# Verilen Metin:

....

Doshu’nun Aikido’ya yaklaşımı, dövüş (Bu) alanından çıkmayı ve sonra onu aşmayı içerir. Bunun merkezinde, bir yol olarak Aikido’nun evrenselliğine yaptığı açık vurgu yer alır. Doshu, Budo’nun doğasında bulunan bazı insanlık dışı, etik olmayan ve kaba yönlere bir iç gözlemci olarak bakar ve Aikido’yu bu olumsuz unsurlardan kurtarmak için titizlikle çabalar. Yaşım ilerledikçe, Doshu’nun bu tür konulardaki duygularını daha iyi anladığımı düşünüyorum ve büyük çabaları için ona derin bir saygı duyuyorum.

....

Veri kümesi kayıtları:
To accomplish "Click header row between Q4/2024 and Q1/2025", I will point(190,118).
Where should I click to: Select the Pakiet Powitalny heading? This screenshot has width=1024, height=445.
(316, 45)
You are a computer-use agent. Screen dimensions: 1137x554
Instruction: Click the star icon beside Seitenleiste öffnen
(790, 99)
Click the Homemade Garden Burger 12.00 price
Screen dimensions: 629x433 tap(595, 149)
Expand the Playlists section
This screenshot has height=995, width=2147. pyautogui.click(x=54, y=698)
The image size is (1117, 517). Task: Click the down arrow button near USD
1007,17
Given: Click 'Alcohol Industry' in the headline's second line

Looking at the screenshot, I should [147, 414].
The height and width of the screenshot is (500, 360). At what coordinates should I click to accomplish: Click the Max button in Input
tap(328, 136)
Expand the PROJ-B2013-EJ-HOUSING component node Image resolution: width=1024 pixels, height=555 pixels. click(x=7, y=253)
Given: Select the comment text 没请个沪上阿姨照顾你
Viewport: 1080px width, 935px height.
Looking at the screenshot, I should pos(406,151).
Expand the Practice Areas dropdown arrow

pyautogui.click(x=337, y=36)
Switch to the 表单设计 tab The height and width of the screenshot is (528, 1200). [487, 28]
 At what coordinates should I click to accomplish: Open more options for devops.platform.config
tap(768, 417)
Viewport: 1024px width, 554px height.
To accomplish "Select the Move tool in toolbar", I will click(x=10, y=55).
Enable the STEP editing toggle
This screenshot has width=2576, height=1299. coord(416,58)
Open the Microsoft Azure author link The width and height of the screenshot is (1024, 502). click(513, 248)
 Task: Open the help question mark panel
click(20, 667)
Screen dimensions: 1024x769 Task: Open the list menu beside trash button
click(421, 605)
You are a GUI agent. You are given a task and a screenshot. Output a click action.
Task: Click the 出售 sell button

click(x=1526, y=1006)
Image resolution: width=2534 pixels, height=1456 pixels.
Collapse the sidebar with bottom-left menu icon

....

# Çalışılacak Görev:
Doshu'nun Aikido yaklaşımını anlatan metni son cümlesinin ardından sürdürün.

# Alıştırmanın Sonucu:
Ayrıca, büyük, yuvarlak, yumuşak hareketler ve ruhani uyum ve birlik gibi fikirler de önemlidir. Ancak bunlara çok fazla vurgu yapılması eğitime tek taraflı veya çarpık bir yaklaşım getirir ve Budo’nun özünü somutlaştırdığı söylenemez. Bu şeyler aynı zamanda belirli bir teknik geçerlilikten yoksun olma eğilimindedir. Daha çok yapraklara ve dallara benzerler ve bu nedenle belki de Aikido felsefesinin sembolü olarak yorumlanmaları daha iyidir. Aikido’nun dış görünüş ve altta yatan gerçeklik gibi ikili yönleri arasında bir rolü yerine getirirler. O-Sensei her zaman çok açık bir şekilde Aikido’nun dış form olarak görünen yönlerinin mutlaka Budo olması gerektiğini söylemiştir. Şöyle derdi:
“Aikidonun kaynağı Budo’dur. Hepiniz önce Budo’da ustalaşmalısınız. Ama Aikido Budo’nun ötesine geçer.”
Ayrıca, “Şu andan itibaren, genel halkın Budo’ya ihtiyacı yoktur” derdi. Bunları çok açık bir şekilde ifade ediyordu.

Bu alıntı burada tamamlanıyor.